## What is needed
Everything from the line holding "Task: Choose prod-test from the dropdown list" through the last line below is needed; please reproduce those lines exactly, adding nothing.
BEGIN
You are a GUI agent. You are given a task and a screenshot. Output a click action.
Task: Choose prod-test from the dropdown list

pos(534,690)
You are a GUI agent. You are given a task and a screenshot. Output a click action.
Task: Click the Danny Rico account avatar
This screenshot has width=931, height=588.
END
## Task result
Task: Choose prod-test from the dropdown list

pos(534,690)
You are a GUI agent. You are given a task and a screenshot. Output a click action.
Task: Click the Danny Rico account avatar
This screenshot has width=931, height=588.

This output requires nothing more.